Less than 24 hours after neo-Nazi website The Daily Stormer returned to the web, its domain registrar, DreamHost, claimed Anonymous hit it with a DDoS attack that put its 400,000 websites offline. Then, after inciting an attack on DreamHost, Daily Stormer moved its domain registration back to GoDaddy, the registrar that first booted the site off 10 days ago.
Photo: The Daily Stormer
DreamHost achieved a major win earlier this week when the US Department of Justice dropped a request for identifying information on visitors to an anti-Trump protest website, disruptj20.org. However, today, a District of Columbia court ruled that the company must still disclose some information about the site’s operators.
DreamHost got even more bad news moments after the court ruling, when they found out about the DDoS attack. The service’s co-founder, Dallas Kashuba, told Gizmodo that the attackers targeted DreamHost for hosting The Daily Stormer’s new domain name, PunishedStormer.com.
“[Punished Stormer] showed up on our service last night. This morning we are being attacked by Anonymous. Nobody gave us any chance to actually do something one way or another,” Kashuba told Gizmodo.
DownDetector reported that DreamHost has been having issues since 2:36AM AEST. Kashuba believes that an Anonymous-affiliated group is behind the DDoS because of tweets from a user called @BakedAnon.

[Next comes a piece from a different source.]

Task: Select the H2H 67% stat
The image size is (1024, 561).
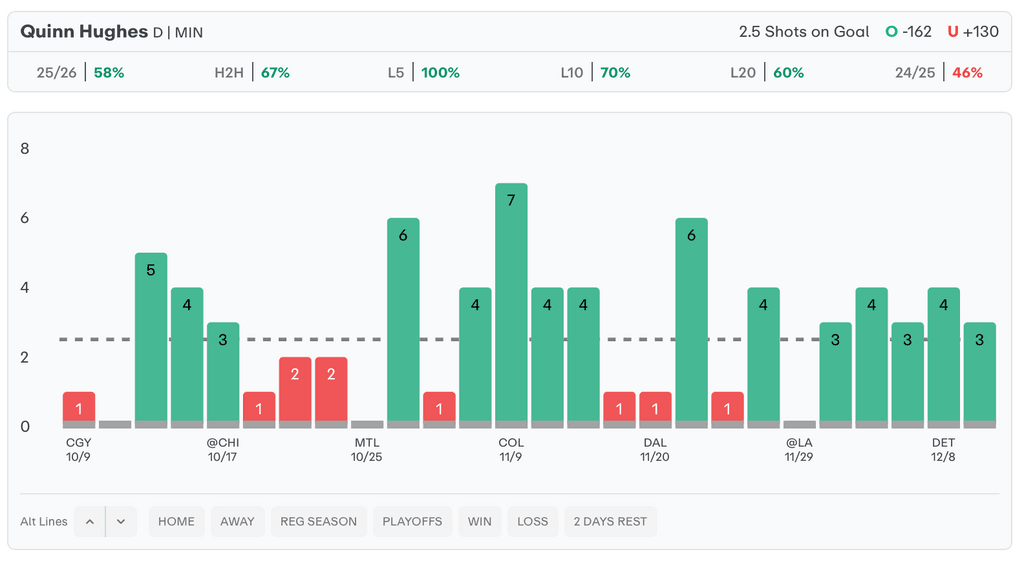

@DreamHost all your sites are down. Remove https://t.co/1uSzR24muU from your services at once & your sites might go up #OpDomesticTerrorism
— Baked Anon™ (@BakedAnon) August 24, 2017
Andrew Anglin, the owner of Daily Stormer, claimed that DreamHost had “manually approved” its new domain. “They actually manually approved my account, knowing what it was,” Anglin wrote on his site.
However, Kashuba suggested Anglin may have been confused about the kind of “approval” he had received from DreamHost.

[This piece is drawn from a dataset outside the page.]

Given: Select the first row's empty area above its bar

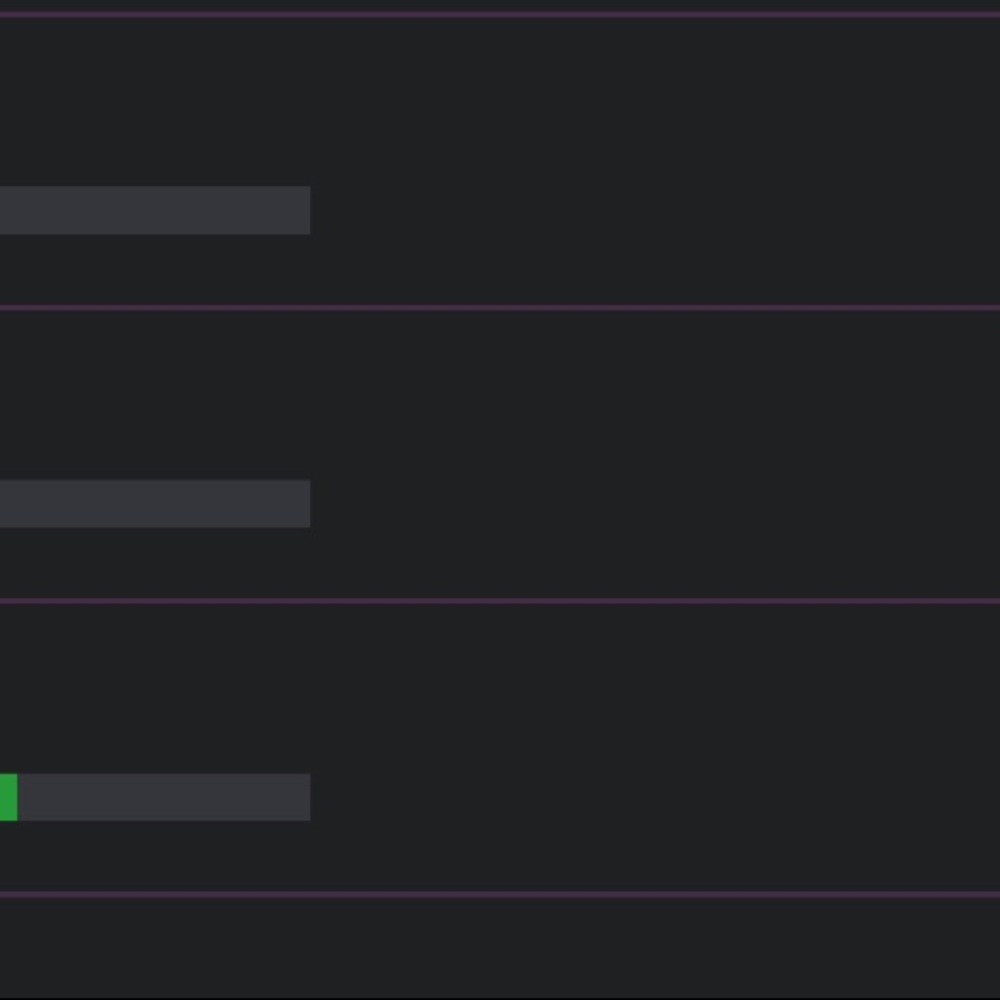Looking at the screenshot, I should click(x=500, y=100).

“He’s probably talking about our anti-fraud process. That’s about credit card fraud prevention and nothing to do with content or specific domains,” Kashuba said. “I can’t confirm what we actually did or didn’t do though.”
Kashuba said he wasn’t certain whether DreamHost would eventually remove PunishedStormer.com from its services. “First priority is to get our other 400,000 customers back online.”
Kashuba couldn’t say if Anglin’s site breached its terms. “That I don’t know. We were starting to review the content as soon as we learned about it last night, and now we have a higher priority to deal with,” Kashuba said.
When asked if he knew why PunishedStormer.com appeared to remain online in spite of the attack, Kashuba said: “No, I don’t. My own sites are down. Yay for fairness, right?”
At around 5AM, PunishedStormer left DreamHost, according to Kashuba. A WHOIS query shows the Daily Stormer has now moved the registration of PunishedStormer.com to GoDaddy.